Creates a HDInsight cluster then runs distcp remotely to copy data between blob and/or data lake (ADLS). Distcp is ideal for 100 GB+ to 100TB+. There are other tools like PowerShell, CLI 2.0, Azure Python SDK, ADLCopy and Azure Data Factory. For really large sizes and/or millions of files distcp gets the job done quick and easy. With distcp you also know your costs since you are paying for the HDInsight cluster. If you are copying the data in the same Azure region then there are no data egress charges. You will be charged for the transactions (blob or ADLS).
You will need a service principle for Azure Data Lake Store (ADLS) access. See here to create one: https://github.com/AdamPaternostro/Azure-Create-HDInsight-Service-Principle
Modify the parameters. A unique cluster and storage account names are required (Azure wide unique). Use the certificate data from the generated Service Principle. Also, grant the service principle access within your ADLS resource.
Modify the parameters and run the script.
If you need to add additional storage accounts you will need to add them to the HDIDistCP.json (e.g. you would add the REMOVED.blob.core.windows.net item to your template)
"storageProfile": {
"storageaccounts": [
{
"name": "[concat(parameters('clusterStorageAccountName'),'.blob.core.windows.net')]",
"isDefault": true,
"container": "[parameters('clusterName')]",
"key": "[listKeys(resourceId('Microsoft.Storage/storageAccounts', parameters('clusterStorageAccountName')), '2015-05-01-preview').key1]"
},
{
"name": "<<REMOVED>>.blob.core.windows.net",
"isDefault": false,
"container": "blank",
"key": "[listKeys('/subscriptions/<<REMOVED>>/resourceGroups/<<REMOVED>>/providers/Microsoft.Storage/storageAccounts/<<REMOVED>>', '2015-05-01-preview').key1]"
}
]
},
This is a way to get a ballpark estimate of your copy time. This will depend on many factors like you distcp parameters, the number of files, the size of the files, etc... so, please use this as a general best case guideline.
Description | Value | Other |
---|---|---|
Amount of data to copy (TB) | 40 | |
Amount of data to copy (GB) | 40000 | |
Standard_DS5_v2 (Gbps) | 12 | https://github.com/AdamPaternostro/Azure-VM-Network-Bandwidth |
Standard_DS5_v2 (GBps) | 1.5 | |
Number of Machines | 5 | |
Total GBps | 7.5 | |
Total Seconds to Copy | 5333.33 | |
Total Minutes to Copy | 88.89 | You need to add some overhead to this figure. I typically double for a SWAG. You might need to triple or quadruple if you have millions of files. |
Things to consider:
- ADLS has a bandwidth limit (check you ADLS logs for throttling errors)

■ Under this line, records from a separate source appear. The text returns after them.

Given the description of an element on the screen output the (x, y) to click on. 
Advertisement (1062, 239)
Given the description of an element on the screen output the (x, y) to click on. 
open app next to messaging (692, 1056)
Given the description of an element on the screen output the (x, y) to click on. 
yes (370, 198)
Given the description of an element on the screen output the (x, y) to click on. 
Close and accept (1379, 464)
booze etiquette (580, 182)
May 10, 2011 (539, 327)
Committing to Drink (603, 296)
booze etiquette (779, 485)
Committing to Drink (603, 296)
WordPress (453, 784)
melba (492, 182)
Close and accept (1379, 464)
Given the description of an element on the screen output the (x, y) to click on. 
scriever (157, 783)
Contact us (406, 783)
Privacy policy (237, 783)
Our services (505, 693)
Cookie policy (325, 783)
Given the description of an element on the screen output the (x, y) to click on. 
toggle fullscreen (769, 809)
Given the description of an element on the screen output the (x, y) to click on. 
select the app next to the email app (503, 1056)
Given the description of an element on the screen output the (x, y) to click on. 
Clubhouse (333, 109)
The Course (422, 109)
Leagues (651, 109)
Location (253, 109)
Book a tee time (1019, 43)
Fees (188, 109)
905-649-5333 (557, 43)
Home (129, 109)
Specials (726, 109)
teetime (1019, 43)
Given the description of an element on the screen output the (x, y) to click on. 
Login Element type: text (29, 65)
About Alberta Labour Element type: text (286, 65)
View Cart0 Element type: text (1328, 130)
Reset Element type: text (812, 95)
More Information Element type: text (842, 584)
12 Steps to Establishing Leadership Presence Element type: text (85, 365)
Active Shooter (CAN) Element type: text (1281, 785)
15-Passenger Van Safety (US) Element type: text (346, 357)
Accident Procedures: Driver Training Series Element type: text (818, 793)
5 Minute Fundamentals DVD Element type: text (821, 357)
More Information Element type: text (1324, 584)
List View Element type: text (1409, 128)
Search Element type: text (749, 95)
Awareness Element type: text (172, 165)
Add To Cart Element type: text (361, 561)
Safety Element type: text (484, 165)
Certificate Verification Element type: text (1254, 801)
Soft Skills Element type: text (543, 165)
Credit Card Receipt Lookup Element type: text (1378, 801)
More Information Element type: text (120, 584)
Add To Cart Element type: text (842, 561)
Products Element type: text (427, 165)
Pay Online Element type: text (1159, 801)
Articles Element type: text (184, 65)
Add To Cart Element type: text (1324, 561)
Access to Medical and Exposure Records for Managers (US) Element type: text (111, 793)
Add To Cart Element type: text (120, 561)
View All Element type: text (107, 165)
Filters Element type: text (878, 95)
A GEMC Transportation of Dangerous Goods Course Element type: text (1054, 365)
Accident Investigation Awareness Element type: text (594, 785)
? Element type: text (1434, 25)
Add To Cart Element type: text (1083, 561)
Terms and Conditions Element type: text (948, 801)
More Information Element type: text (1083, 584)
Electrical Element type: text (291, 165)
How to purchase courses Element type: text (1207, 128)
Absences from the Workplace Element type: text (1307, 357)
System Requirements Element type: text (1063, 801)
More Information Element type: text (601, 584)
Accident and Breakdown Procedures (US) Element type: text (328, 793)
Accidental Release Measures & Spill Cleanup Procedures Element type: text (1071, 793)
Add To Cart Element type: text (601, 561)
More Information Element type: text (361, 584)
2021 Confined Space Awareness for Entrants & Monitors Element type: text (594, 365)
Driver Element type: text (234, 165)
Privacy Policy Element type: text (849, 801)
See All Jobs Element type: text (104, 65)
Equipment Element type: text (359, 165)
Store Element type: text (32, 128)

- Azure Blob storage has a bandwidth limit (check your storage for throttling errors)
- If you are getting throttled contact Azure support to see if the can raise your bandwidth
- Please review: https://docs.microsoft.com/en-us/azure/data-lake-store/data-lake-store-copy-data-wasb-distcp
- Some Azure machines have their bandwidth published here: https://docs.microsoft.com/en-us/azure/virtual-machines/windows/sizes (or run my bandwidth test on this Github).
- Right now the cluster does not delete itself since the script is not testing when the distcp job is complete. I am looking into enhancing the script.
- This is using a SSH username and password, you can modify to use a key. The easiet why to modify the HDInsight template is to use the Azure portal to create a HDInsight cluster. On the last step, do not press the Create button, press the export template link. You can then copy and JSON snippets you need from the exported template.
- You need to optimize your distcp parameters. Make sure you do not create too many mappers and run out of memory.